Riyad Festivali, el-Faw köyünü, tarihteki ticari ağırlığını ve tarihi olarak büyük öneme sahip konumunu hatırlamak için iyi bir gerekçedir.
Riyad Festivali sadece Suudi Arabistanlılara yönelik olabilirdi. Ancak Arap yarımadasının en büyük şehri olan Riyad yıllardır Körfez ülkelerindeki kardeşlerimize kapılarını açtığı gibi şimdi de açıyor.

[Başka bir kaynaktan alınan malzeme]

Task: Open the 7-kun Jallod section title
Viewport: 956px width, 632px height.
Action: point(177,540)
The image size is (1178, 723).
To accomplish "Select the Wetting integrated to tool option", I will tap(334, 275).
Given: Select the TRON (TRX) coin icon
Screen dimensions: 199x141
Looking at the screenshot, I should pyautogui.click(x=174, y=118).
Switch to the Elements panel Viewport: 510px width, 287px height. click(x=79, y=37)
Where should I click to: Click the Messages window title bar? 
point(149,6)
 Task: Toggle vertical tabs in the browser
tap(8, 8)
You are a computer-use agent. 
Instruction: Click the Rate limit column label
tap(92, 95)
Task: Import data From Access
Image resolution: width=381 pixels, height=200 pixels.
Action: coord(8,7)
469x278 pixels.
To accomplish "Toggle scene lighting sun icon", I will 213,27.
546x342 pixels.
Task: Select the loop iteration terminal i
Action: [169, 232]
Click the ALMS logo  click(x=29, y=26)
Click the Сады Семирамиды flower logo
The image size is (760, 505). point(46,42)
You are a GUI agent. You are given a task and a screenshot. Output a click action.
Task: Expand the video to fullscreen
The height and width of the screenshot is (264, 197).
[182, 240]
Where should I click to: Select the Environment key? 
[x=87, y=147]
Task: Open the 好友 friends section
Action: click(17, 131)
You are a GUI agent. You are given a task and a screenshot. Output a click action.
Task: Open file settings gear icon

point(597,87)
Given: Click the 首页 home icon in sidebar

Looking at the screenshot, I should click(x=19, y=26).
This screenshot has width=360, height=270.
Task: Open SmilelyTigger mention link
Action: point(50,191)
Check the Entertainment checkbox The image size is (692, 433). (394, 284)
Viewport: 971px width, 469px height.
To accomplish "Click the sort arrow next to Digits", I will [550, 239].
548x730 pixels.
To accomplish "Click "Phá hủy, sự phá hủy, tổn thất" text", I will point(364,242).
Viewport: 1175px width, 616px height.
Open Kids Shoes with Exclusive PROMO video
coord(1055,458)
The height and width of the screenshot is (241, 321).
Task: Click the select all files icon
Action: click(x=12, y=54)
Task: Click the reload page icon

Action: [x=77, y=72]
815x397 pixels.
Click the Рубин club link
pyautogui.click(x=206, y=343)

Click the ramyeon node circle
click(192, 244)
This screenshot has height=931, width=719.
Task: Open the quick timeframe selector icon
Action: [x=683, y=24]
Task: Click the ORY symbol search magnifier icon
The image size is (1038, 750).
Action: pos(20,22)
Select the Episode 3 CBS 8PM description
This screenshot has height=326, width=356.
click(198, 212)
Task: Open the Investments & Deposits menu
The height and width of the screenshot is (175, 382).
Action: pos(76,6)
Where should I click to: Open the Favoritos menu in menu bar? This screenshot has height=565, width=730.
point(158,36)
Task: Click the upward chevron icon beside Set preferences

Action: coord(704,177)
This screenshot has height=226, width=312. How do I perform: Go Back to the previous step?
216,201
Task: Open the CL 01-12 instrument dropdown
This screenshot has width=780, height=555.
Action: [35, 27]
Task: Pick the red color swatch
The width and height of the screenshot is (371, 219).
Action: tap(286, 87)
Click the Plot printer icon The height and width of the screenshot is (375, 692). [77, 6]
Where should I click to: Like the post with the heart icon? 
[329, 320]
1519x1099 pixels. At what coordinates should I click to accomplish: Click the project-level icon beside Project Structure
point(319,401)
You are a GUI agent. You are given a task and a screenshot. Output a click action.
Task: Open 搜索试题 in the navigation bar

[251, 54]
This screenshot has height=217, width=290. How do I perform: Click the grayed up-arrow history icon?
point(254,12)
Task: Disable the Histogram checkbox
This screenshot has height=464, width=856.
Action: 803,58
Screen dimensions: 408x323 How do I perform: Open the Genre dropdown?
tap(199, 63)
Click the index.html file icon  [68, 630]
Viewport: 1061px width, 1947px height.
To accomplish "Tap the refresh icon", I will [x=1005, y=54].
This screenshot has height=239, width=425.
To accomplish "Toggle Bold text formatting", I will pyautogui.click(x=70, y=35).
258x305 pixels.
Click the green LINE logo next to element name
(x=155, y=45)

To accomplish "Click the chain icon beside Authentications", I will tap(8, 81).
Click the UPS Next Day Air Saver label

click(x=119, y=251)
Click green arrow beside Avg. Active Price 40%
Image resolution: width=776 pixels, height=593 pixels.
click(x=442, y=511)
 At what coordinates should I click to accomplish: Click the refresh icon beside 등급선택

Daha önce hacılara ve umre ziyaretçilerine kutsal mekanların dışına çıkma izni vermeyen Umre vizesi bugün onlara bütün Suudi Arabistan’ı gezme olanağı tanıyor.
Başta tutkulu Eğlence İdaresi Yönetim Kurulu Başkanı Turki Al-i Şeyh olmak üzere bizlere sevinç ve mutlulukları yaşatan Riyad Festivali organizasyon heyetine, şüphesiz uyku saatlerinin yarıdan daha aza düşmesine neden olan bu üstün gayretleri için ne kadar teşekkür etsek azdır.
Riyad Festivali'nin mükemmelliğinin nedeni sadece ilk defa düzenleniyor olmasına rağmen bu kadar başarılı olması değil. Aynı zamanda on yıllardır eğlence faaliyetlerinde uzman şehir ve ülkelerin sunduğu etkinliklerle ciddi bir şekilde rekabet edebilmesidir.